======== EXERCISE MATERIALS ========

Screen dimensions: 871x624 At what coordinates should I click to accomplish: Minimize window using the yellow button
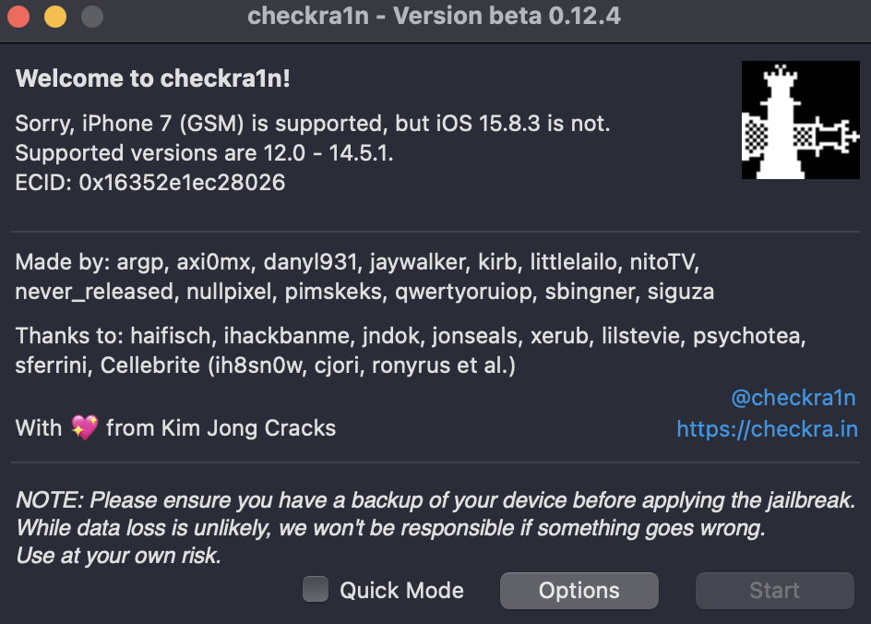pyautogui.click(x=55, y=17)
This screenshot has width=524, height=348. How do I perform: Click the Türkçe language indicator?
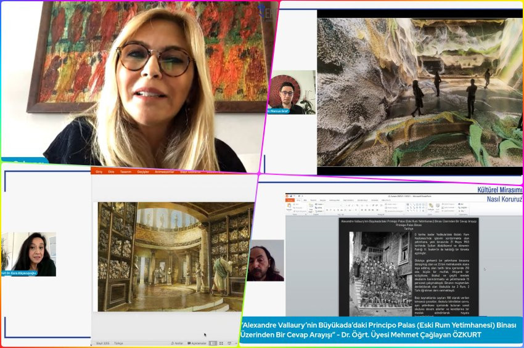coord(118,343)
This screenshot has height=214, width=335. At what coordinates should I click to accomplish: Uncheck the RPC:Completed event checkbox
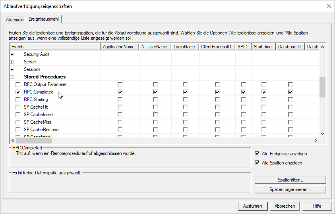17,92
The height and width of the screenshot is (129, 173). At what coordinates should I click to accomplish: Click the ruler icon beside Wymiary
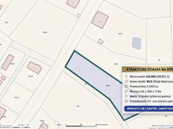(x=126, y=91)
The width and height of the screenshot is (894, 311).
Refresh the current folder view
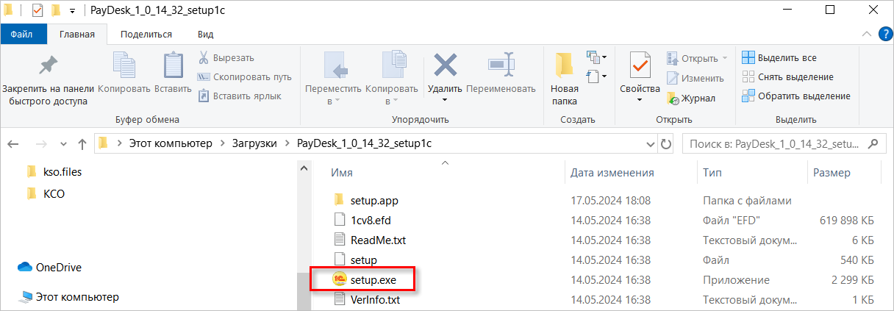pyautogui.click(x=666, y=143)
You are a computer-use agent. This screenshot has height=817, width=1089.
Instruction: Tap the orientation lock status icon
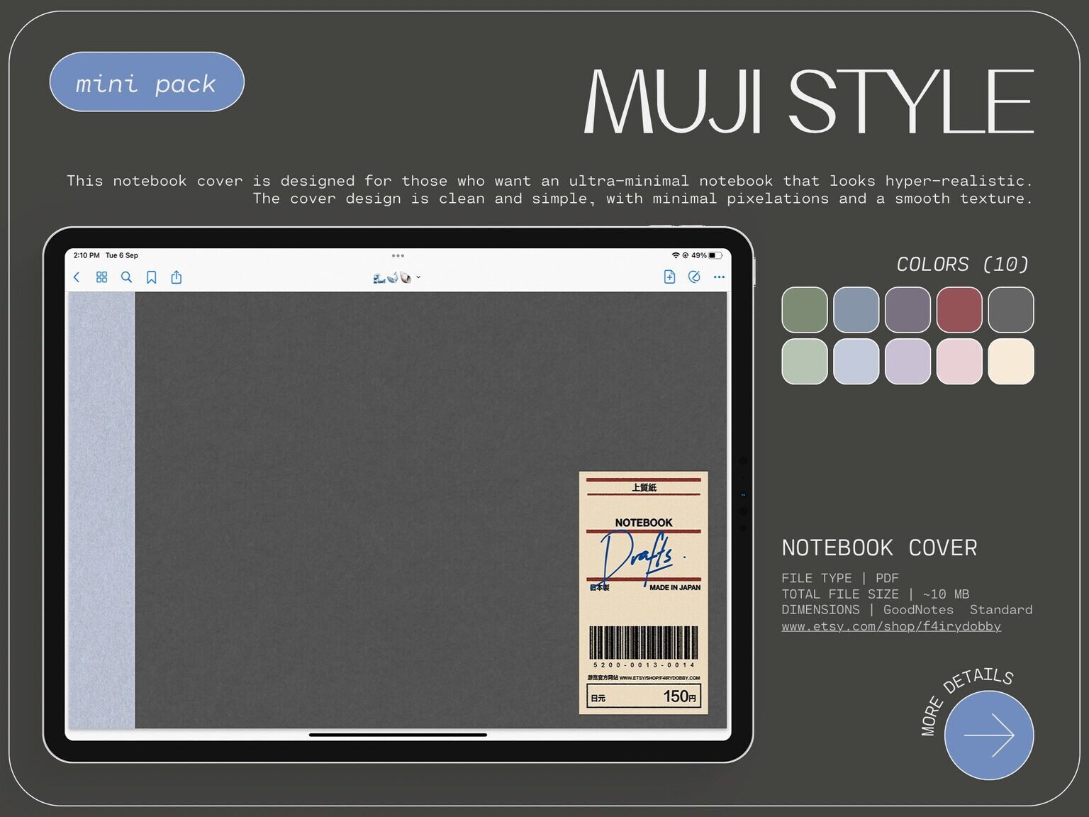pos(686,255)
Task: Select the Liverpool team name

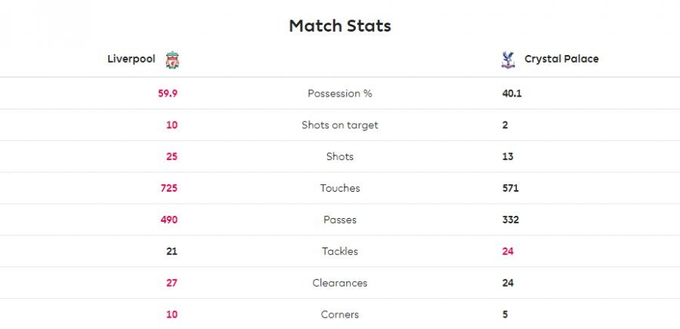Action: click(132, 59)
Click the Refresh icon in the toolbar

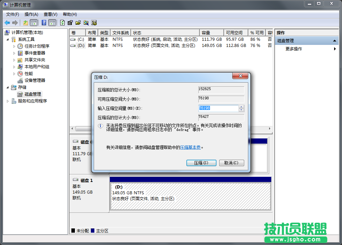(62, 22)
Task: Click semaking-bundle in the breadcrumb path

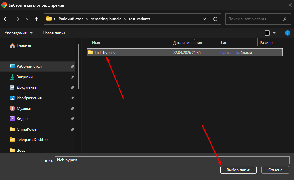Action: coord(104,19)
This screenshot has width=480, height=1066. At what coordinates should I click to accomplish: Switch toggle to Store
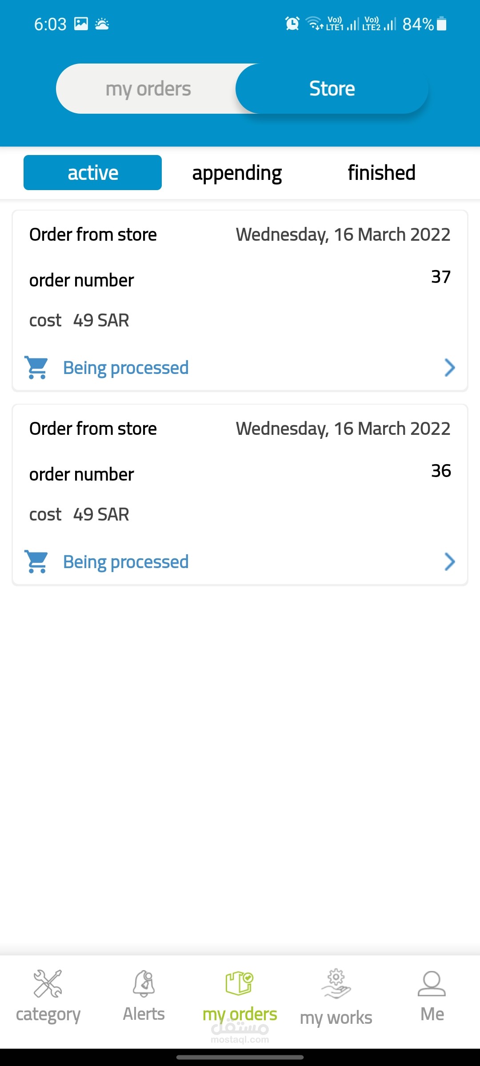tap(332, 89)
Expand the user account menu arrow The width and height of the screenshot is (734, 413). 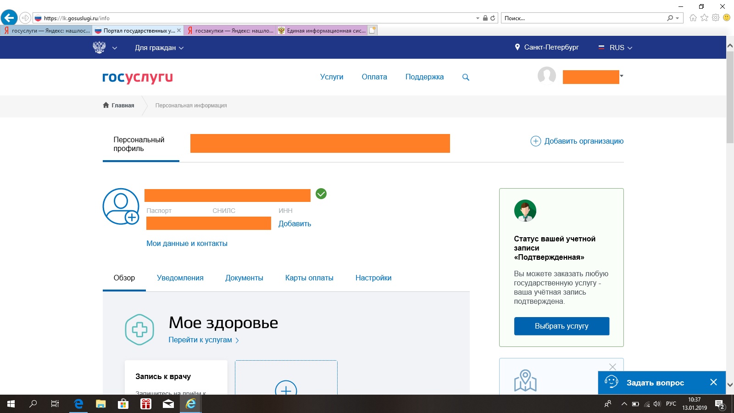click(622, 76)
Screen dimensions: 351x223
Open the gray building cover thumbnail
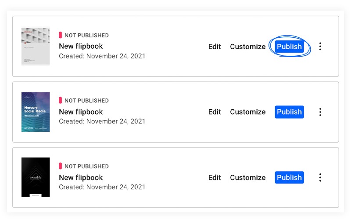pyautogui.click(x=36, y=46)
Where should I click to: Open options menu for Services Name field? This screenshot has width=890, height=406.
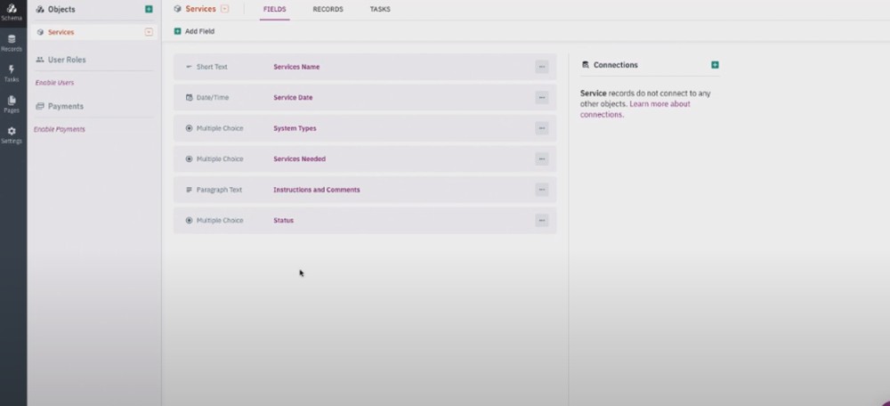tap(541, 67)
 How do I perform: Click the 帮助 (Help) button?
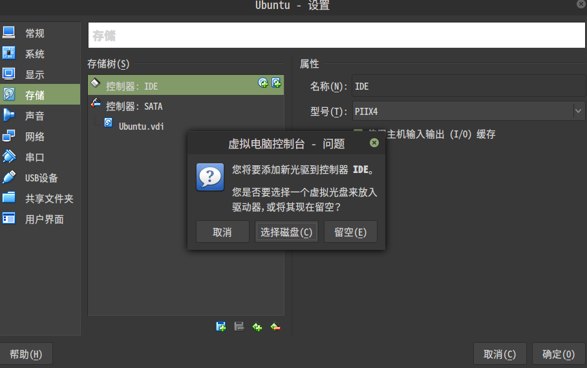(x=26, y=354)
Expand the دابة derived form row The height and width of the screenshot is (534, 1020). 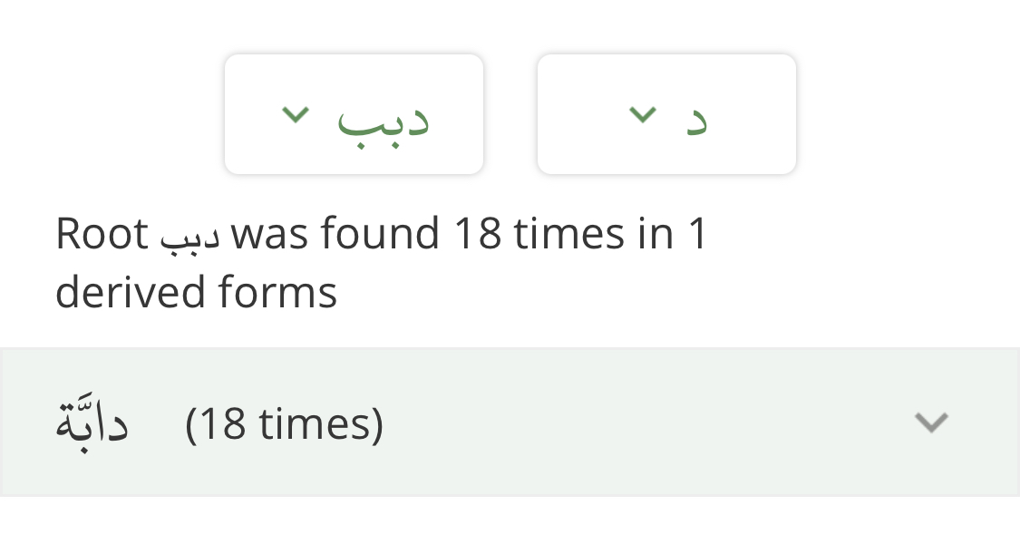(x=510, y=422)
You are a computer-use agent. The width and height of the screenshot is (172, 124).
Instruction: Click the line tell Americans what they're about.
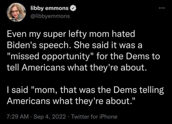click(77, 68)
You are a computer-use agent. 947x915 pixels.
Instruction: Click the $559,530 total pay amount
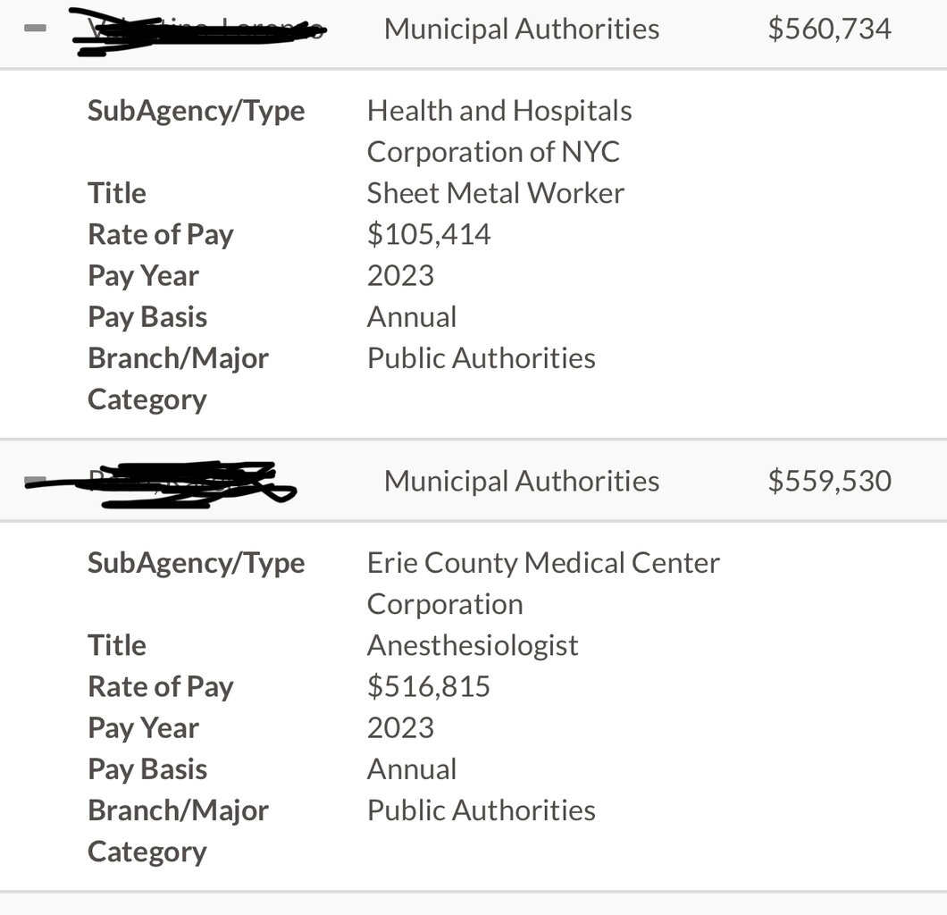tap(829, 481)
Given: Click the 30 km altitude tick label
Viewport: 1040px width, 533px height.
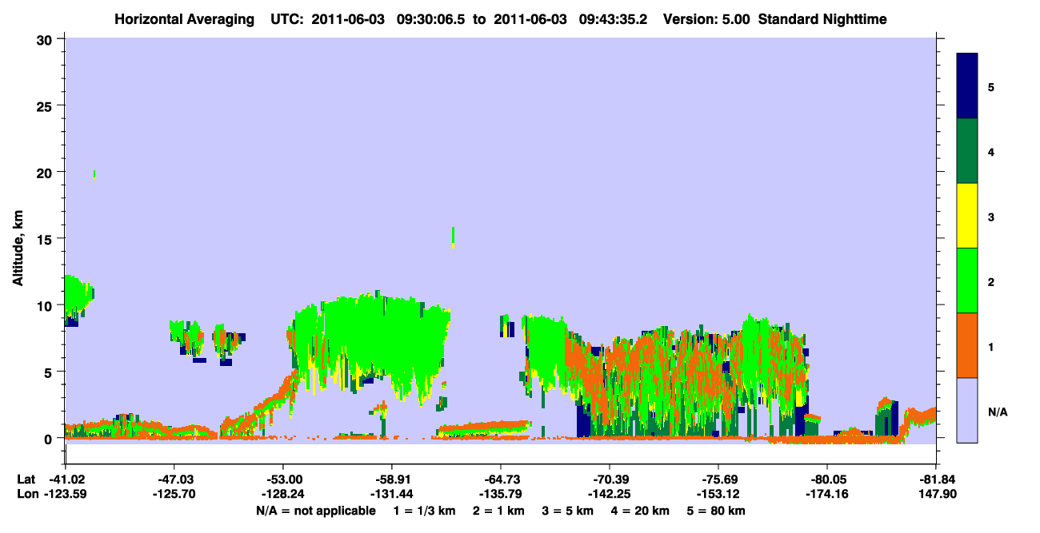Looking at the screenshot, I should pos(46,38).
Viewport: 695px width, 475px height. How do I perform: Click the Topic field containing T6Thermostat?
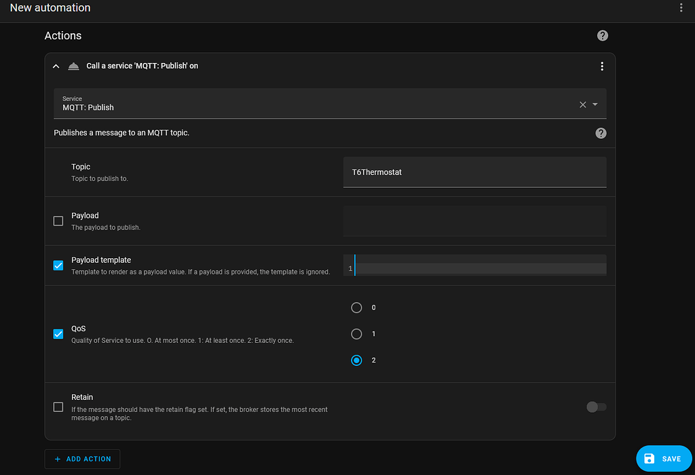click(x=474, y=172)
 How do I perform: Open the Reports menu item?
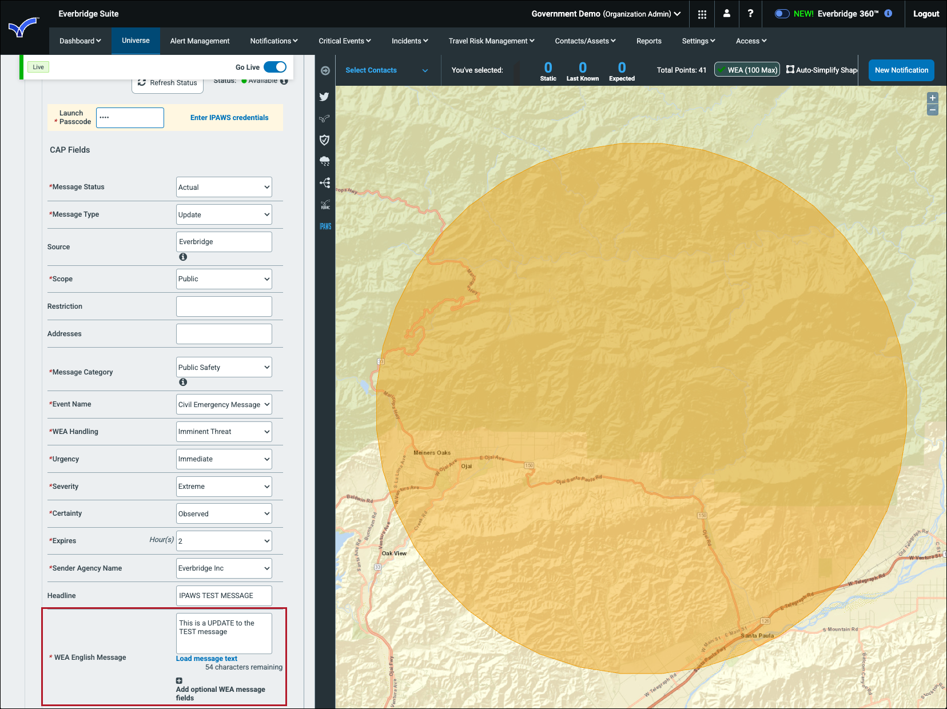pos(648,41)
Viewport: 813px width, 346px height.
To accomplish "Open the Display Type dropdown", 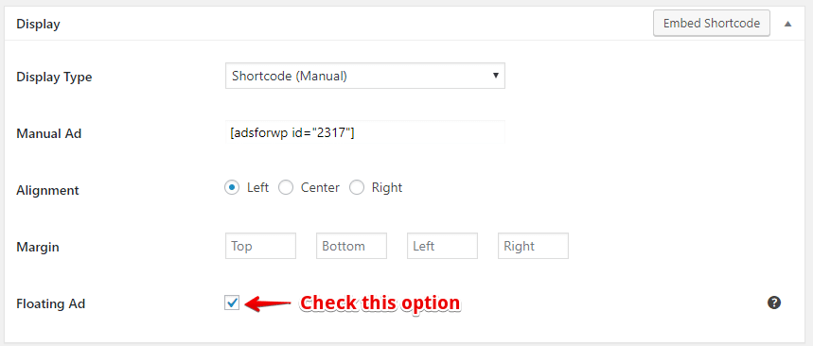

========

- **ACTION ITEM**: Reproduce exactly and only the lines from the one with "Viewport: 695px width, 475px" through the last entry, both included, excluding every picture.

- **YOUR RESPONSE**:
Viewport: 695px width, 475px height. How do I perform: Click the Topic field containing T6Thermostat?
click(x=474, y=172)
 How do I perform: Open the Reports menu item?
pos(648,41)
Viewport: 813px width, 346px height.
To accomplish "Open the Display Type dropdown", 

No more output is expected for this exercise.